Acórdão nº 1452/17.5T8CSC.L1-7 de Court of Appeal of Lisbon (Portugal), 10 de Setembro de 2019

Magistrado ResponsávelMARIA DA CONCEIÇÃO SAAVEDRA
Data da Resolução10 de Setembro de 2019
EmissorCourt of Appeal of Lisbon (Portugal)

Decisão Texto Parcial:


Acordam os Juízes na 7ª Secção do Tribunal da Relação de Lisboa.

I–Relatório: S. Empreendimentos Turísticos, S.A.

, veio propor, em 4.5.2017, contra o Banco C.

, ação declarativa comum pedindo que seja declarado que os dois arrendamentos das frações “A” e “L” do prédio urbano sito na Estrada da R..., freguesia de A..., concelho de C..., descrito na 2ª Conservatória do Registo Predial de C... sob o nº ..., freguesia de A..., são válidos e eficazes nos precisos termos em que foram celebrados, e obrigam a A. e o R., este a partir da aquisição dos dois andares. Invoca, para tanto e em síntese, que a sociedade de Construções J. Lda, vendeu a JD as aludidas frações, tendo esta recorrido a financiamento bancário, pelo que as escrituras públicas de compra e venda celebradas foram acompanhadas de contrato de mútuo com hipoteca a favor do ora R.. Mais ficou então acordado que as frações deveriam ficar arrendadas. Tendo estas sido arrendadas à A. em 2006, a mutuária, JD, deixou de pagar as prestações do empréstimo, pelo que o Banco R. executou as hipotecas e adquiriu a propriedade das frações. Assim, assumiu este a qualidade de senhorio, por força do art. 1057 do C.C., dada a obrigação de locar os imóveis hipotecados.

Contestou o Banco R., excecionando a caducidade do direito de ação da A., que não se defendeu, como devia, por embargos de terceiro nas ações executivas interpostas pelo Banco R., e a caducidade dos contratos de arrendamento com a venda judicial, nos termos do art. 824, nº 2, do C.C., dado que as hipotecas foram constituídas antes do arrendamento. Conclui pela improcedência da causa.

A A. respondeu, invocando o abuso de direito do R., visto que este impôs e autorizou o arrendamento dos imóveis, e concluindo pela improcedência das exceções.

* **Material fornecido**:

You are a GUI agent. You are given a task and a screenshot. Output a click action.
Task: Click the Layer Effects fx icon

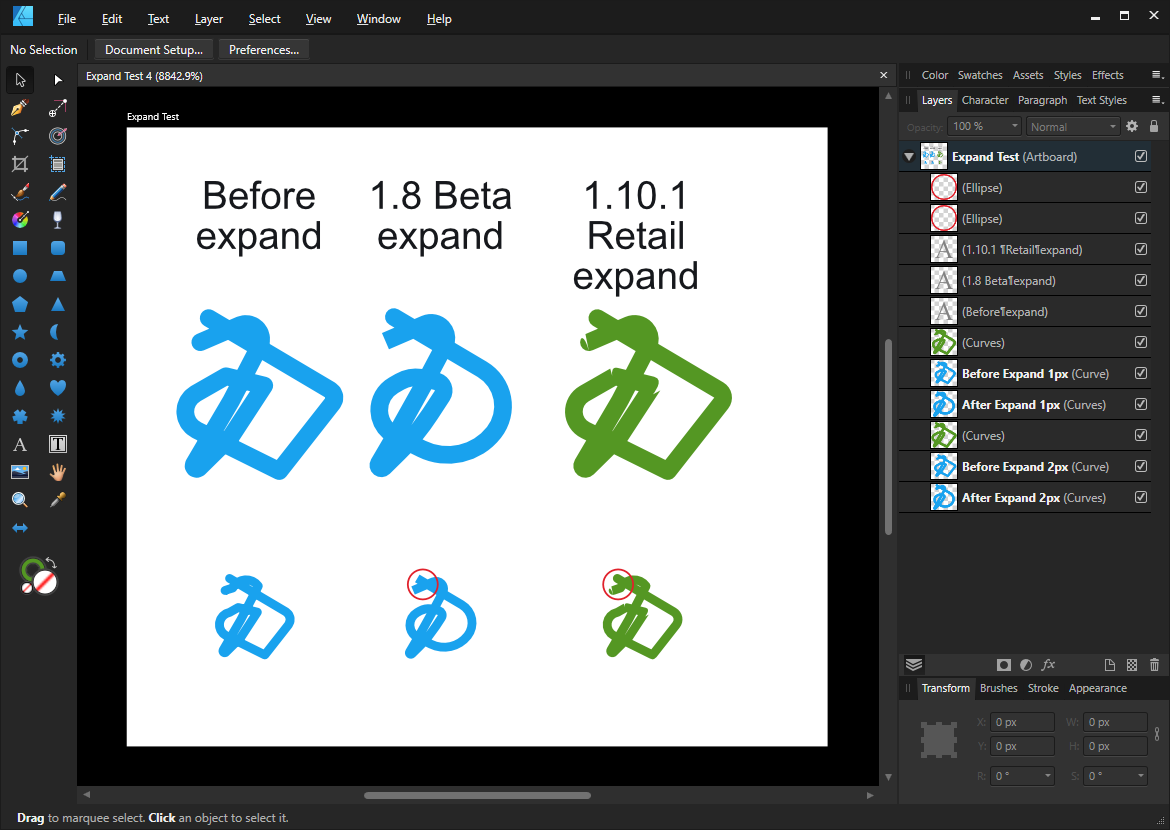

* **Tarefa**:
Com base no acórdão, responda:
(a) Em que data a autora propôs a ação declarativa comum?
(b) Em que ano as frações foram arrendadas à autora?
(c) Que disposição do Código Civil o Banco réu invocou para sustentar a caducidade dos contratos de arrendamento com a venda judicial?

* **Resposta redigida**:
(a) Em 4.5.2017.
(b) Em 2006.
(c) O art. 824, nº 2, do C.C.